Reading passage:
===============
Despite an overall drop in the sales volume this year in the European region compared to a year ago, the top 20 issuers managed to keep the pace in 2018.
A total of over €79 billion worth of structured products were sold in the 11 months to November 30, 2018, SRP data shows. This compares with €85 billion for the same period in 2017, and €96 billion for 2016.
The sales volume of the top 20 issuing groups, however, rose in 2018 from the previous year as of the end of November, with some seeing sales increasing nearly two-fold from 2015.
Looking at the top five, Vontobel is the clear winner in the public offering segment. The Swiss financial giant has seen selling volumes increasing by 17% year-on-year to €14.57 billion, claiming the top spot and taking a margin of more than 100% with the runnerup. Vontobel continues its dominance in the market by an average margin of 17% in the past four years.
The Swiss bank reported an increase in its market share in the first three quarters, and expanded into new segments with the launch of a new pension investments digital platform, which offers relationship managers as well as external managers with a cost-efficient source to provide pension solutions to their clients.
The bank predicted in its half-year results that the second half of the year would be comparatively difficult and require a 'careful approach'.
‘Our growth in 2018 confirms that clients are satisfied with the breadth and quality of services Vontobel provides. We are aware that our success depends heavily on the markets,’ said Vontobel CEO Zeno Staub. ‘The political backdrop in particular is increasingly unsettling the business world and ultimately our clients. Nevertheless, we are maintaining our targets in terms of solid, long-term growth.’
Coming in at the second in the issuer rankings is Landesbank BW, which has seen this year’s sales volume total at €7.01 billion. The figure marks an 81% increase from a year ago and an impressive 160% hike from 2015. Although lagging by over two times behind Vontobel, Landesbank is also around 24% ahead of the third-placed group – BNP Paribas.
BNP Paribas takes the third spot with a total sales volume of €5.65 billion in 2018, down 9% YoY and is around 25% ahead of fourth-placed – Societe Generale, in terms of market share.
‘BNP Paribas delivered this [third] quarter a good level of income, at €2.1 billion,’ said Jean-Laurent Bonnafé, CEO of BNP Paribas, commenting on the results. ‘Despite a still unfavourable market context in Europe, the revenues of the operating divisions increased slightly, driven by the specialised businesses.’
Societe Generale takes the fourth place this year with a total sales volume of €4.52 billion. SRP data shows, however, a downward trend in the past four years. The volume dropped 11% on an annual basis and was also 15% lower compared with the same period in 2015.
===============
Dataset extract:
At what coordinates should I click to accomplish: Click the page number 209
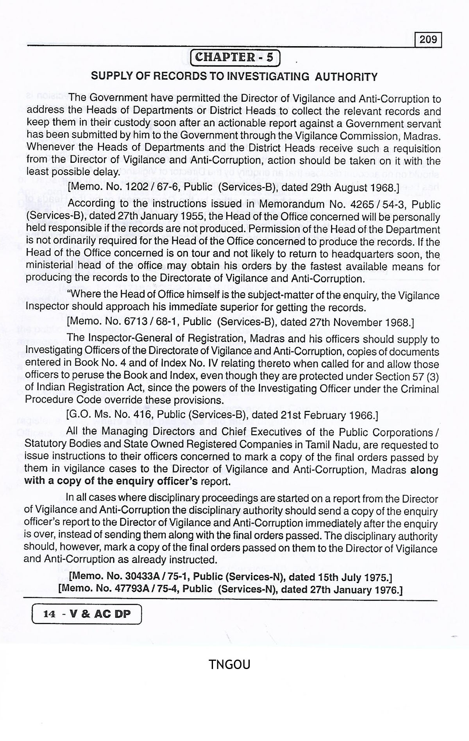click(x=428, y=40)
===============
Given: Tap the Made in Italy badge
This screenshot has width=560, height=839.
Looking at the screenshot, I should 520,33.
===============
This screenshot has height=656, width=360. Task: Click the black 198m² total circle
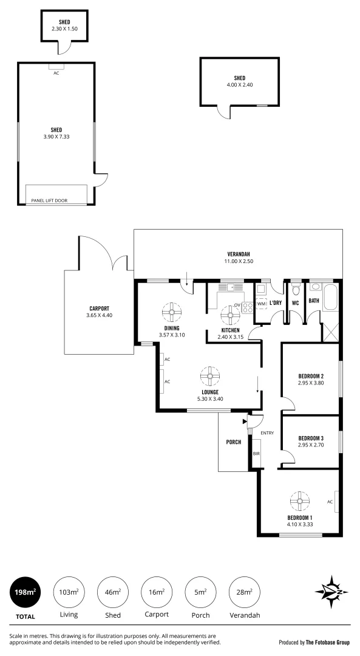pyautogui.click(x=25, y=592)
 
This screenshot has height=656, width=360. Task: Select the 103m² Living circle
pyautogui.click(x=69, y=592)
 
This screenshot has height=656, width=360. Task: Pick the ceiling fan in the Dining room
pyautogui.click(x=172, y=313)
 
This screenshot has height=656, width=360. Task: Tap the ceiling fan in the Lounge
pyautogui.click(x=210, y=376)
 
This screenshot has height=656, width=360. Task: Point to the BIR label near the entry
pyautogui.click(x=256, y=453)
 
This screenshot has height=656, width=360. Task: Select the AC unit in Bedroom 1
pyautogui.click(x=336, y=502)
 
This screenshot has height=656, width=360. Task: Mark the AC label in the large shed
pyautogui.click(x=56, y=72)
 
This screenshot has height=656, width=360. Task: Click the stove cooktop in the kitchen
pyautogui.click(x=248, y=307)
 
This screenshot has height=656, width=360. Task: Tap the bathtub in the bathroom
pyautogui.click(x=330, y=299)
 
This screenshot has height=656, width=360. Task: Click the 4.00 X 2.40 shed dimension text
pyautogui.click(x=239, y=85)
===============
Challenge 1: Write out the lines of the records, starting at the line that contains "This screenshot has height=656, width=360. Task: Click the stove" and ending at the line that contains "pyautogui.click(x=239, y=85)".
Challenge 2: Continue the article on 2018 sales by European structured product issuers from where it stops.
The records bear no relation to the article on European structured product issuers.

Written reply 1:
This screenshot has height=656, width=360. Task: Click the stove cooktop in the kitchen
pyautogui.click(x=248, y=307)
 
This screenshot has height=656, width=360. Task: Tap the bathtub in the bathroom
pyautogui.click(x=330, y=299)
 
This screenshot has height=656, width=360. Task: Click the 4.00 X 2.40 shed dimension text
pyautogui.click(x=239, y=85)

Written reply 2:
The vast majority of products were listed certificates targeted at retail investors in Austria and Germany. In France the bank predominately wrapped the structured products as life insurance contracts – which were distributed via Adequity, DS Investment Solutions, Equitim, Gresham Banque, Irbis Finance and Vaillance Courtage, among others. In the UK, the products were available via Investec, Meteor, Tempo and Walker Crips, while the products in Sweden were distributed via Exceed and SIP Nordic. Societe Generale was also active in Belgium, Italy, Ireland and the Netherlands.
‘Societe Generale published solid results in 3Q18, with a good level of profitability,’ said Fréderic Oudéa, the group’s CEO, commenting on the results. ‘The Group pursued its disciplined approach to cost management and the low cost of risk confirms the quality of our loan portfolio.’
Credit Agricole's asset manaegement arm, Amundi, posted sales of €4.38 billion in Europe this year, 4% lower on an annual basis, but up 10% from 2015. The French asset manager sold just 40 products for 2018, mainly linked to the Eurostoxx 50.
'2018 pursued the same commercial momentum as 2017, so that 2018 is our best year since the 2008 financial crisis,’ said Mouha Ait El Ghachi, deputy head of structuring for France and head of structuring for France retail at Amundi Asset Management.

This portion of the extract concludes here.